_Work item_.
Make an exact copy, without pictures, of the lines below from the one containing "The height and" to the last line, both ends included.

Stored records:
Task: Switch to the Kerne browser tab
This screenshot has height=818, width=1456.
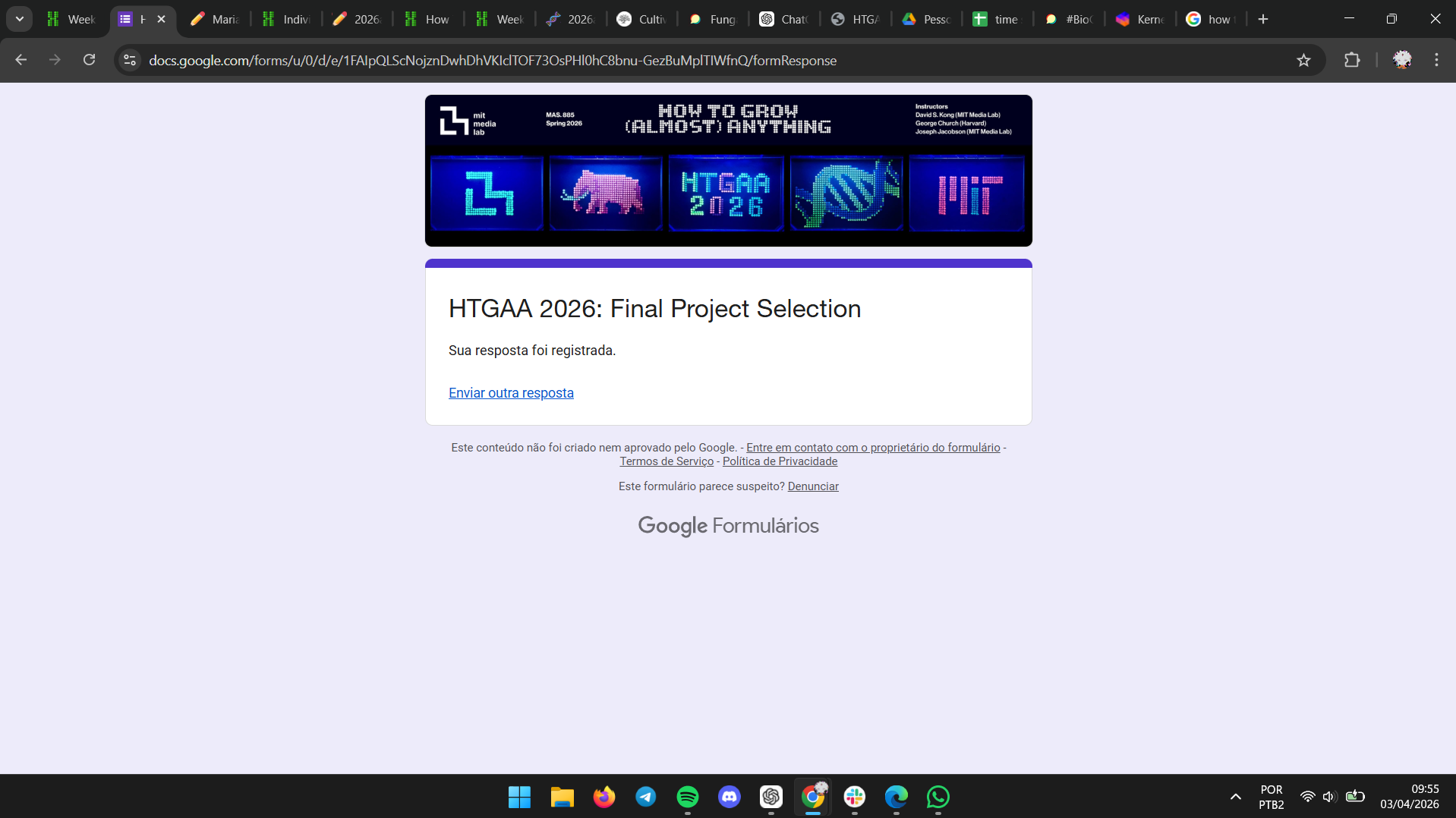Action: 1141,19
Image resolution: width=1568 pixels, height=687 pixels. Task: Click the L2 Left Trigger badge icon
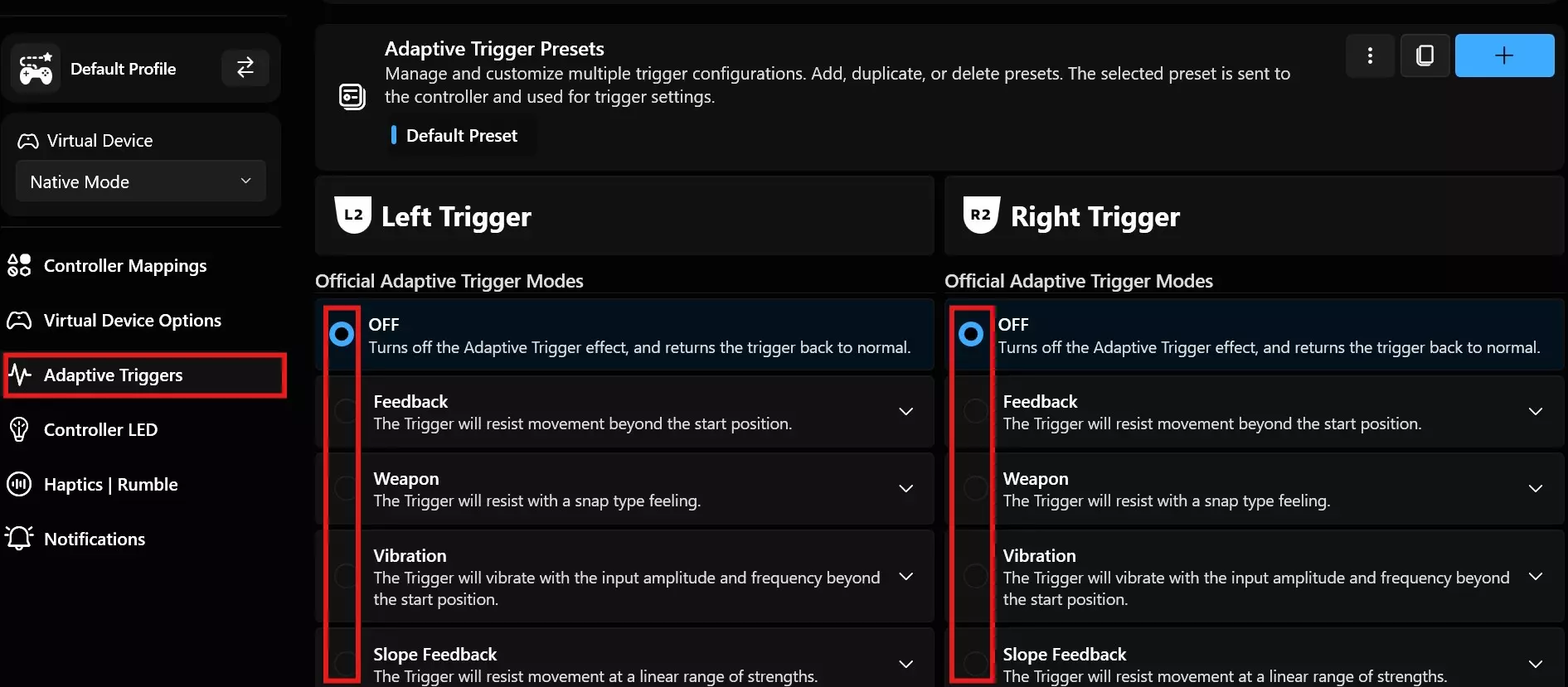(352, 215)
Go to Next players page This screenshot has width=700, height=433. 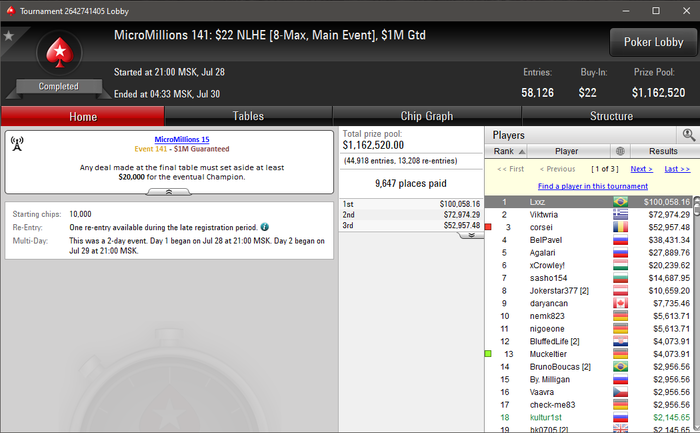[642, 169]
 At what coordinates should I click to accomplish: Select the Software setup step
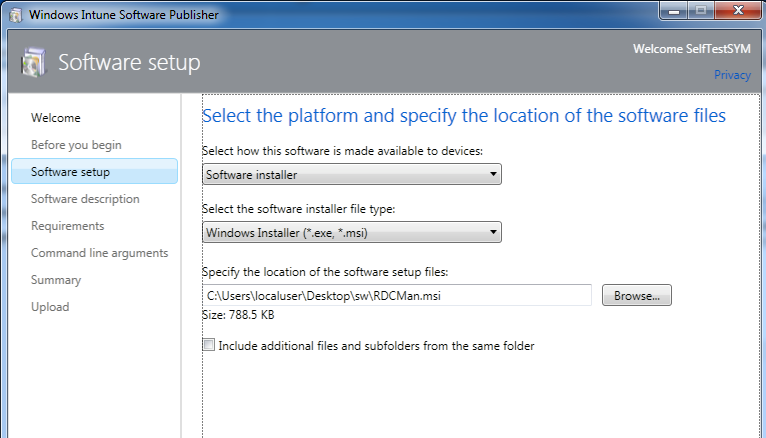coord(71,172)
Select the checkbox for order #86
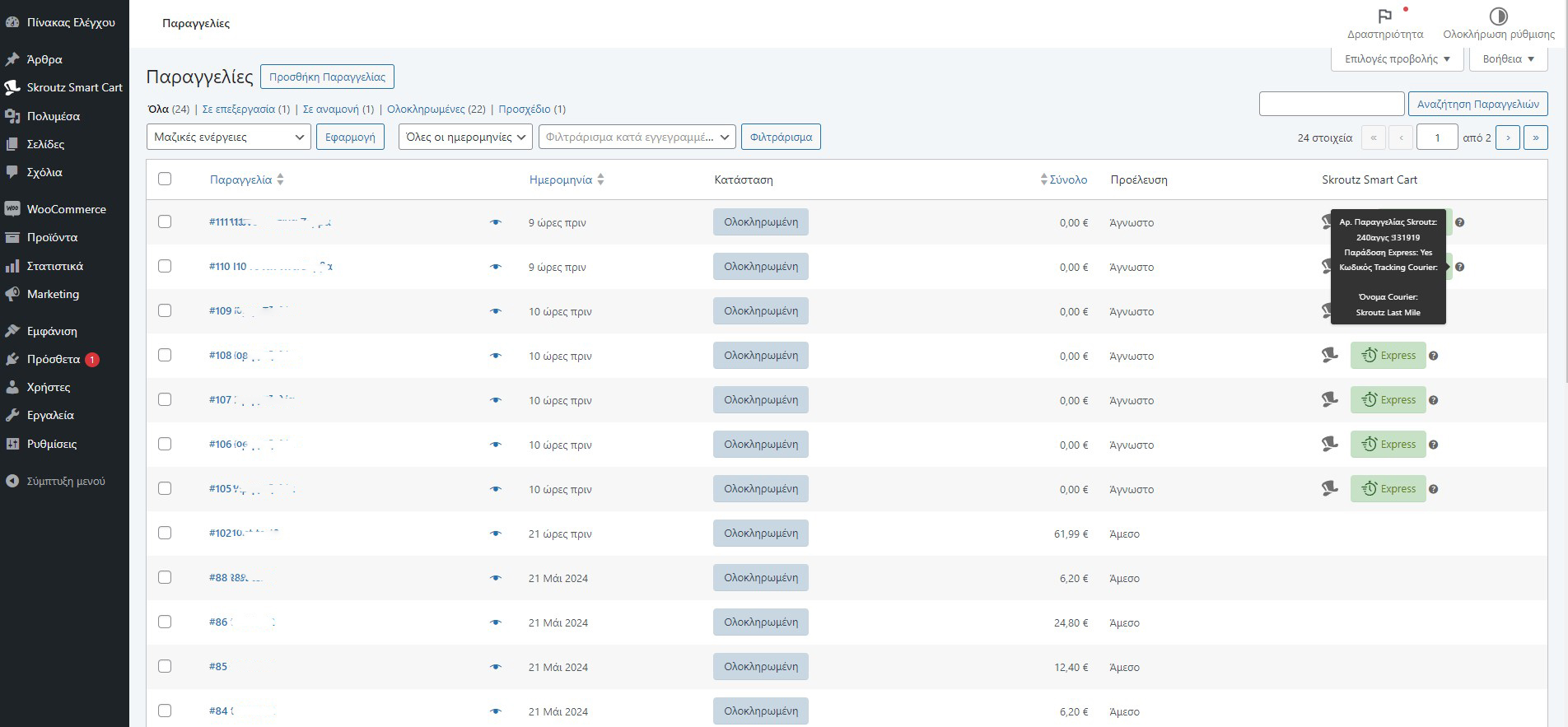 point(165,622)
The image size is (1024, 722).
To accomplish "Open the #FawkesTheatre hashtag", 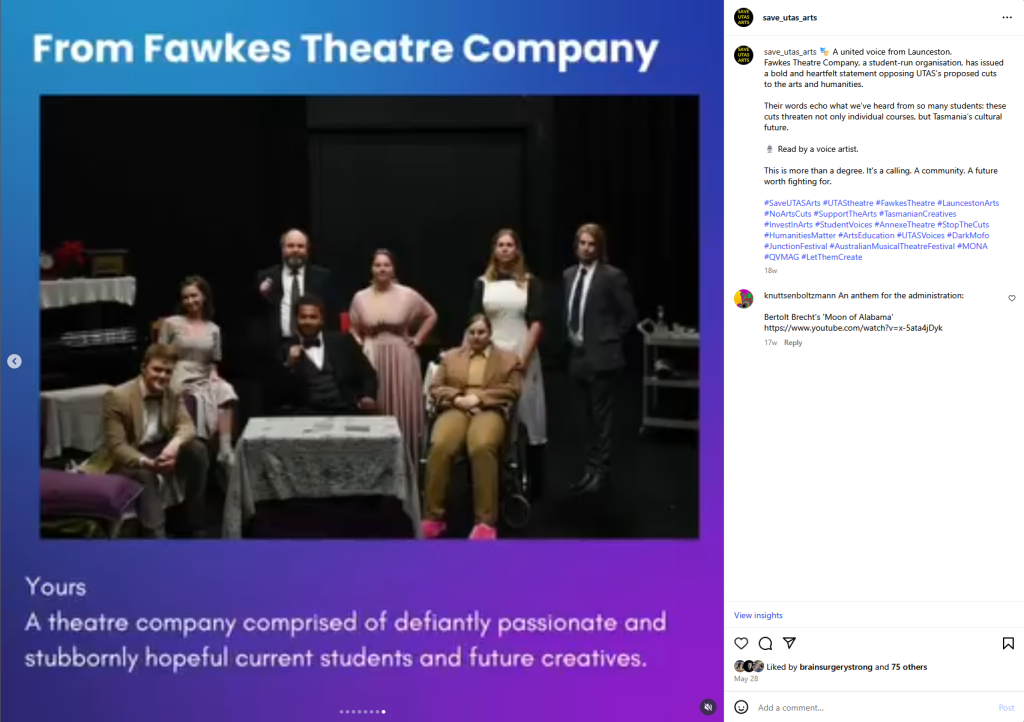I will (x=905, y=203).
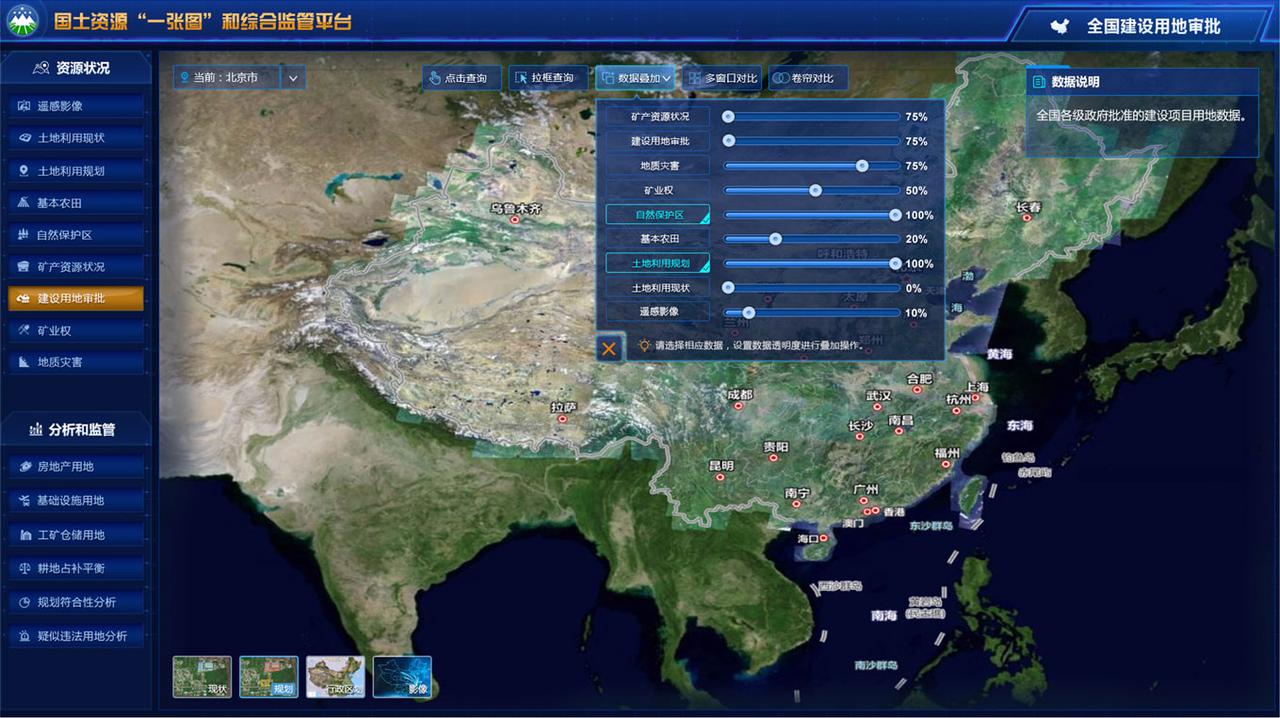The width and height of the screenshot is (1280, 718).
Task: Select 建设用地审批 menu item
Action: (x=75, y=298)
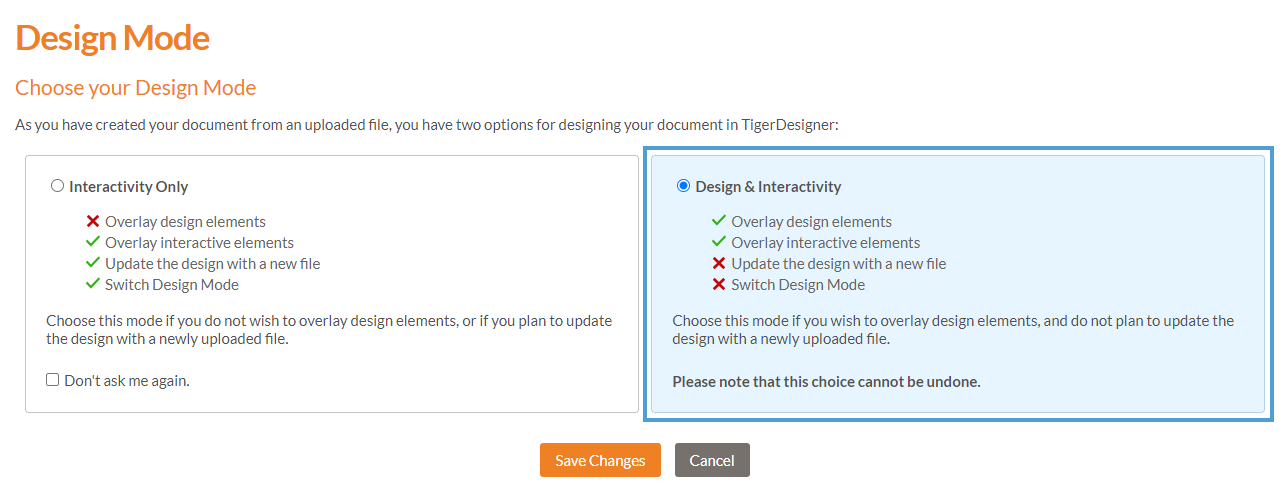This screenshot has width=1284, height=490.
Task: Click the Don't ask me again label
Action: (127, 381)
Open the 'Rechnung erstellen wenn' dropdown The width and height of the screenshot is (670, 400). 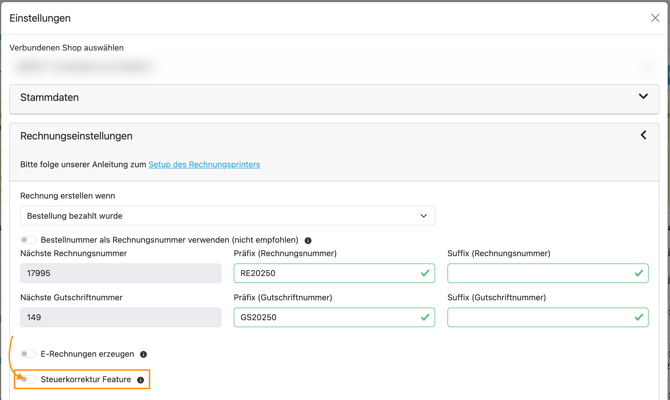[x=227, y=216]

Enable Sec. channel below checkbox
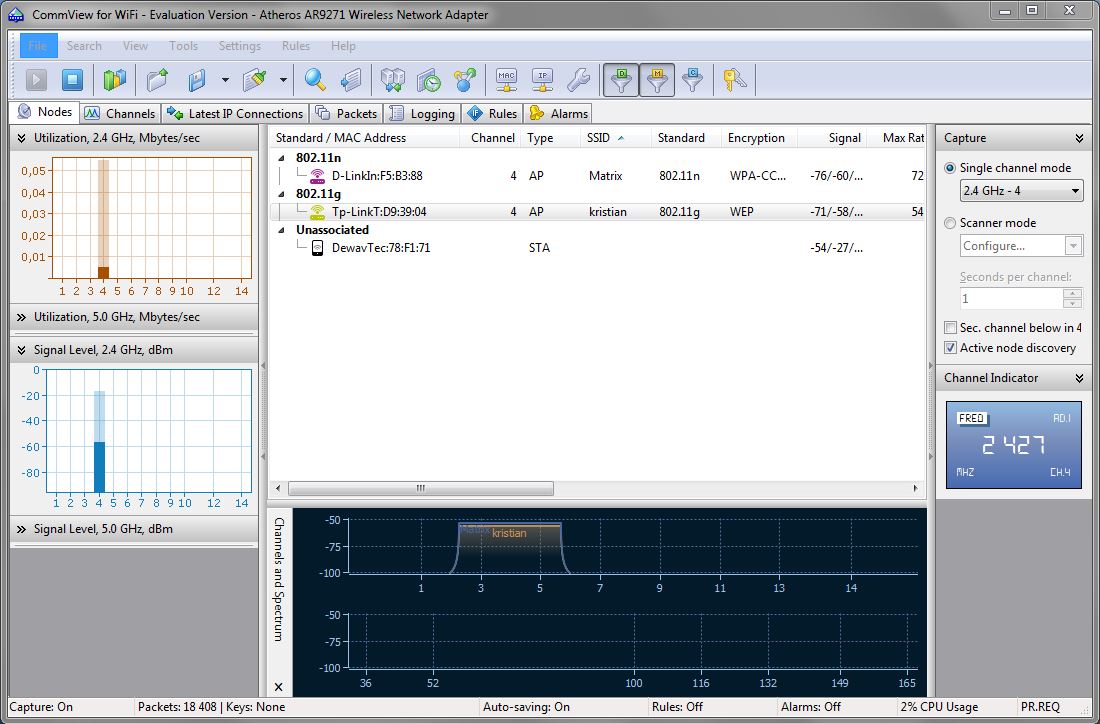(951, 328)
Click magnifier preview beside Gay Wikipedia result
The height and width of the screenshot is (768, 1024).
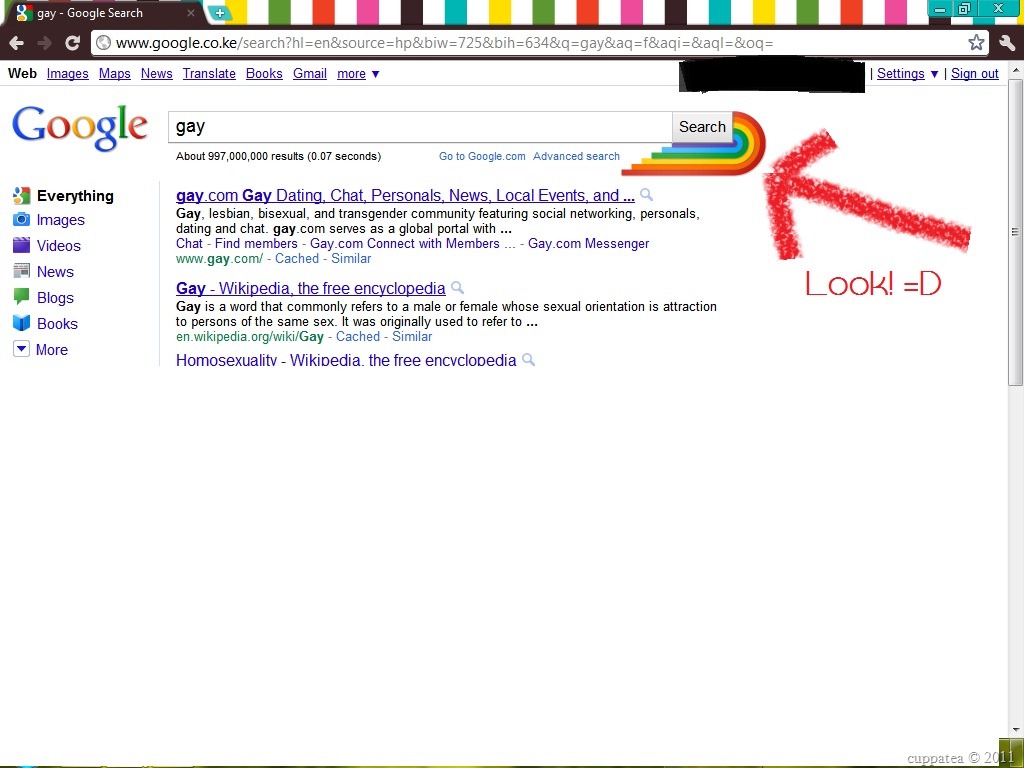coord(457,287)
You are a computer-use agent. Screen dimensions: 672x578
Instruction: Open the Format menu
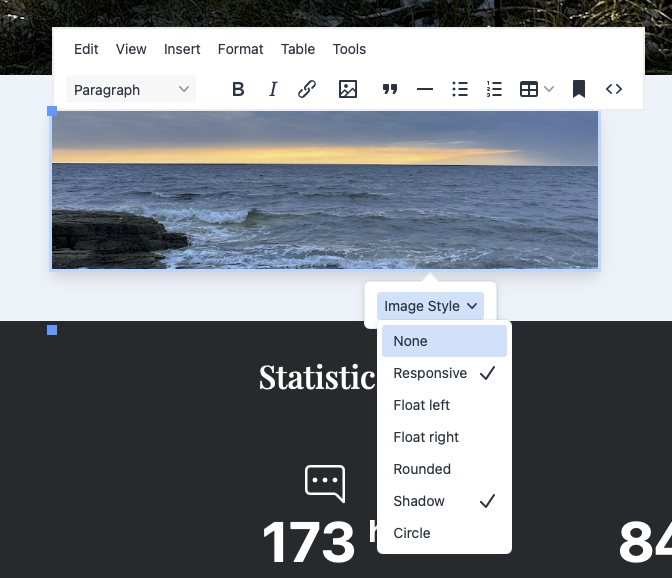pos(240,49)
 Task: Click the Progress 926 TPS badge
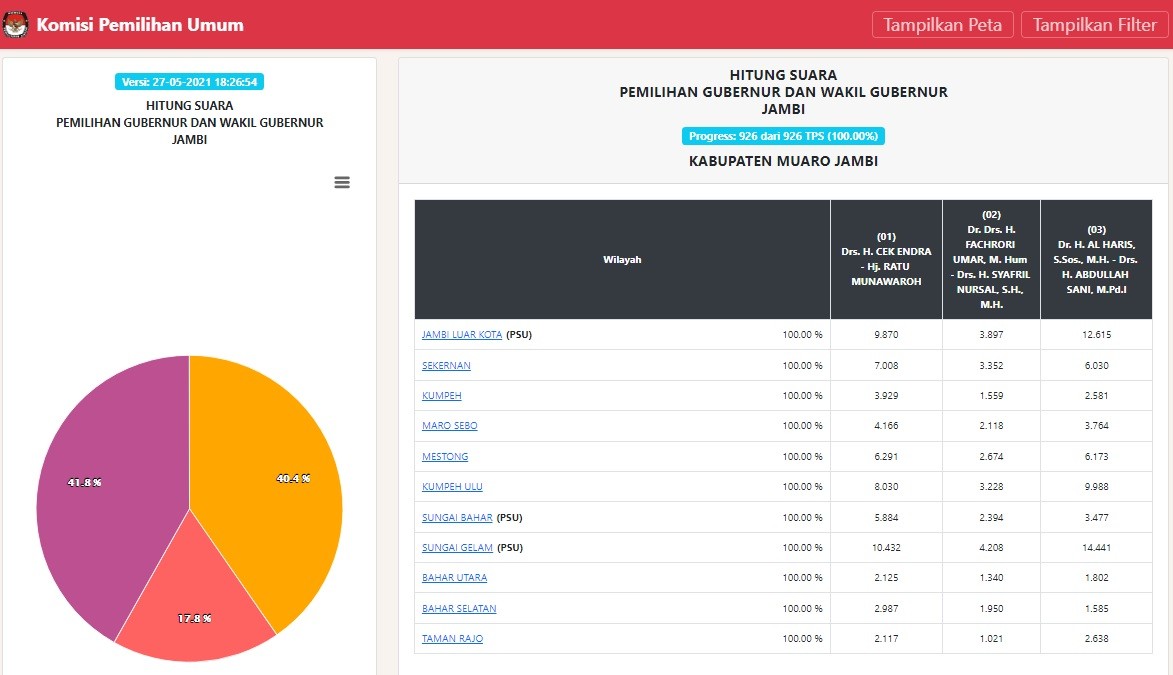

_Written reply_.
The height and width of the screenshot is (768, 1024).
coord(457,287)
You are a computer-use agent. Screen dimensions: 672x578
Instruction: Open the Format menu
pos(240,49)
 Task: Click the Progress 926 TPS badge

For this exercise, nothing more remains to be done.